Given the frequently asymptomatic nature of infections, our understanding of the epidemiology of chlamydia has been greatly enhanced by population‐based prevalence studies. In the USA, data collected between 1999 and 2002, representing the non‐institutionalised civilian population aged 14–39 years, included urine samples tested for chlamydia using the Lcx assay (Abbot Laboratories, Abbot Park, Illinois, USA). The prevalence of chlamydia was 2.2% and was similar in men and women. In women the highest prevalence was among those aged 14–19 years (4.6%) and in men the highest prevalence was in those aged 20–29 years (3.2%) (unpublished data).

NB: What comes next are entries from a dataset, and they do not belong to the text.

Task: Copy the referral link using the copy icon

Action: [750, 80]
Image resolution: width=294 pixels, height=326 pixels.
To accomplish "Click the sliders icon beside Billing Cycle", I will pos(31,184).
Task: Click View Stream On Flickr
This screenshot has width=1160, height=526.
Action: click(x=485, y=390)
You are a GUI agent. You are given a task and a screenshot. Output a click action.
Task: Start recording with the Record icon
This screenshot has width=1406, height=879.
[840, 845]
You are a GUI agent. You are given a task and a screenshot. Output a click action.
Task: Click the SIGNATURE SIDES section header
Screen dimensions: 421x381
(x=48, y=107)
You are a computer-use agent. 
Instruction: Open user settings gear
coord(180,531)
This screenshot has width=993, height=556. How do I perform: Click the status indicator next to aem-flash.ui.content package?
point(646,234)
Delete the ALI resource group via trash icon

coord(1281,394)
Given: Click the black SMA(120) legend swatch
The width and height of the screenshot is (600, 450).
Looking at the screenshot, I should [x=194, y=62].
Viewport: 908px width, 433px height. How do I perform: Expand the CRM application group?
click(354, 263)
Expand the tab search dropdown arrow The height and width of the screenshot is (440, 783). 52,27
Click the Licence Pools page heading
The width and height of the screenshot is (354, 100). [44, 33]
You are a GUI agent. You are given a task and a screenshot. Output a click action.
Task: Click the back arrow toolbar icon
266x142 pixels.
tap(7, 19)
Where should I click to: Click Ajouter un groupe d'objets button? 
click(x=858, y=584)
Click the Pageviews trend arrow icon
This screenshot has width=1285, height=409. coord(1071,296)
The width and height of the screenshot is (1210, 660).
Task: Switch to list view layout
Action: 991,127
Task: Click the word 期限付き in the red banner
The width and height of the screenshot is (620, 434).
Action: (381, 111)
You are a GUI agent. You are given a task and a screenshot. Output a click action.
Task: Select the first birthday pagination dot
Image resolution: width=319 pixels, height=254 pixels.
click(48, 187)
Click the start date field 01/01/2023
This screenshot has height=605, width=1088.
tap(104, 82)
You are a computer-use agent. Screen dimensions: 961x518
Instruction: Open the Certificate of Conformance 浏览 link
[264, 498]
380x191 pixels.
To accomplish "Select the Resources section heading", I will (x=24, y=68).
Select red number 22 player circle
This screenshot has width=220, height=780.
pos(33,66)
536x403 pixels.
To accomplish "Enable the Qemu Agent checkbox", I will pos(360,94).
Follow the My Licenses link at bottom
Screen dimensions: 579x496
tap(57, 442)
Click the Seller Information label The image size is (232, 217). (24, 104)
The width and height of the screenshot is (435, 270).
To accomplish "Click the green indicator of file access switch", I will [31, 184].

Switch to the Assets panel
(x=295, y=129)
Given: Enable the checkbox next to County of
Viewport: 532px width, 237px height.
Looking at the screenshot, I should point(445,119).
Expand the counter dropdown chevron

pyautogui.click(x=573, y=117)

The prevalence was higher among non‐Hispanic black individuals (6.4%) than in non‐Hispanic white individuals (1.5%). Among the non‐Hispanic black population aged 14–19 years, the prevalence of chlamydia was 11.1%. In another representative sample of US men and women aged 18–26 years in 2001–2, the prevalence of chlamydia was measured using first void urine specimens and ligase chain reaction assay.40 The overall prevalence of chlamydial infection was 4.19%, with women (4.74%) being more likely to be infected than men (3.67%). The prevalence of chlamydial infection was highest among black women (13.95%) and black men (11.12%); lowest prevalences were found in Asian men (1.14%), white men (1.38%) and white women (2.52%). The prevalence of chlamydial infection was highest in the south (5.39%) and lowest in the northeast (2.39%).

Chancroid

Once endemic in Europe and North America, chancroid began a steady decline early in the 20th century before the discovery of antibiotics. Social changes including changes in patterns of commercial sex may have disrupted the conditions necessary to sustain chancroid as an endemic disease. Sporadic outbreaks can be easily controlled through effective curative and preventive services provided to sex workers and their clients. In the USA, reported cases of chancroid since 1987 declined steadily until 2001 when 38 cases were reported (fig 11).1 In 2005 only 17 cases of chancroid were reported, with only 10 states and one outlying area reporting one or more cases. While these trends are encouraging, it is important to note that Haemophilus ducreyi, the causative agent of chancroid, is difficult to culture and chancroid cases may be underdiagnosed. Nevertheless, passive and active surveillance for this condition among MSM in the USA have yet to uncover substantial disease. Further monitoring and vigilance will be required, especially given the context of rises in other reported STDs among MSM.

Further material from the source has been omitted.